Tim Miller told TIFF | Transcribed by TheTerminatorFans.com

“Jim casually throws off shit like, “It’s got to be the biggest variable-G plane crash sequence ever put to film. I’ll see you later. I’ve got to go back to Avatar now.” That sort of shit happens [laughs].”

Tim Miller told Esquire

Patrick Lussier was then asked about the direction the Genisys sequels would have taken:

Obviously Genisys is a love letter to T2, and also the original, but were the sequels getting away from that and forging a new path?

The Production Meeting Podcast | Transcribed by TheTerminatorFans.com

“Yes, yeah, they were introducing new characters, the were- they dealt more with what happens, you know the sort of… the uh… how the future, and where SkyNet comes from and what that sort of type of time loop is – you know the Matt Smith character, that was all very- became uh, much more of a focus and uh, so, it it… they were probably a little trippier and and stood away from T2 a little more um, uh like started having their own identity um, you know there’s a- there’s sort of uh, an interesting escaping of fatalistic part of it um, you know, how it opened was very cool uh but you know they- that’s all.

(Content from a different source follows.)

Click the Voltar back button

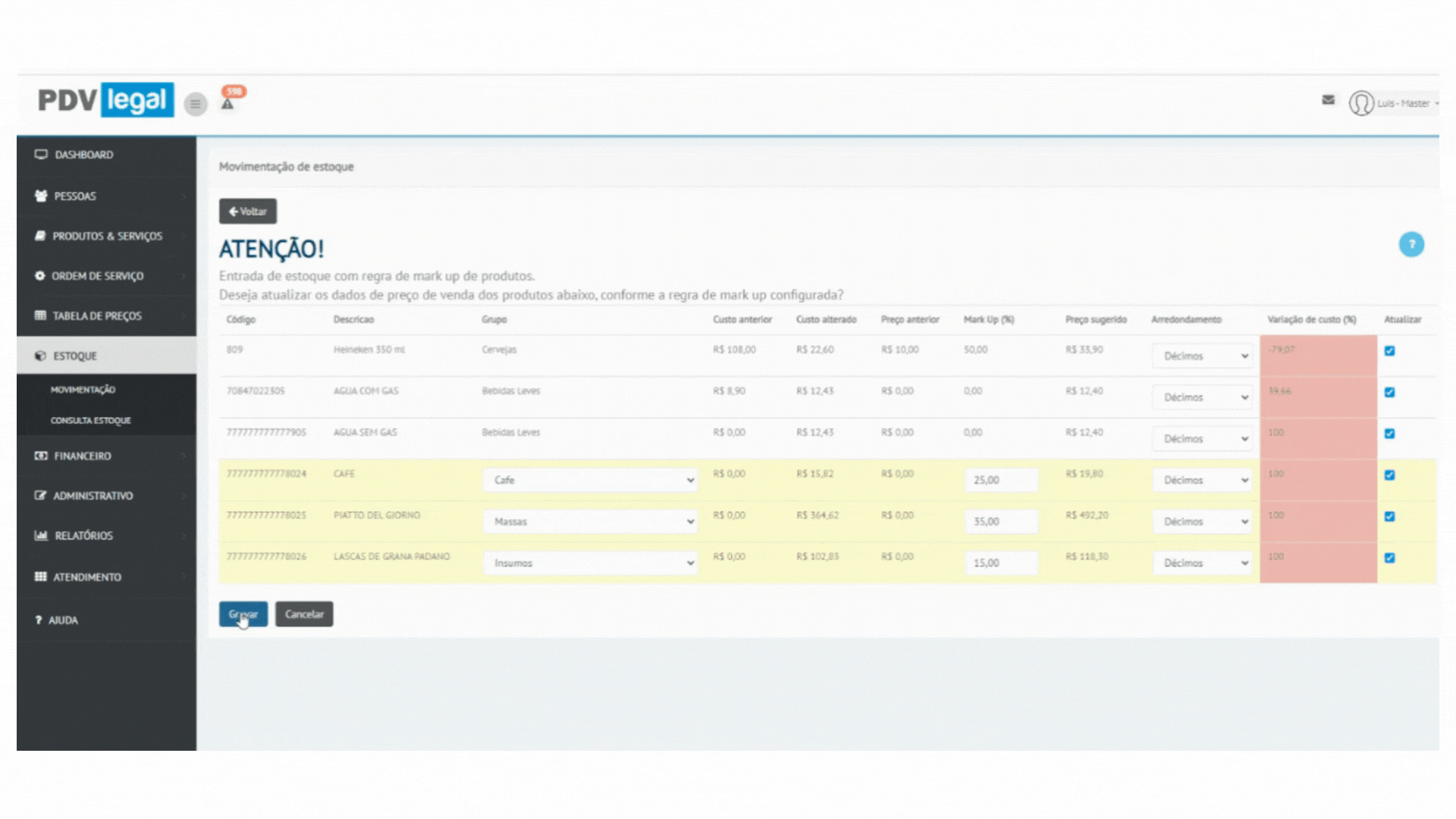[248, 212]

Who knows maybe one day they’ll release it as a comic book or something.”

Patrick Lussier told PMP | Transcribed by TheTerminatorFans.com

We aren’t so sure that fans want a new identity forged for the franchise, the reasoning as to why fans liked this franchise in the first place has not changed (The Terminator and T2: Judgment Day).
The franchise has failed to recapture the magic of the first two movies, and Genisys also failed to recapture that magic, resulting in Terminator: Dark Fate – a movie which suffered the same fate with audiences.

We do however believe fans of Genisys would love a comicbook resolve but that could be said of all the Terminator movies which didn’t get sequels.

Would you like to see a Terminator Genisys comic series?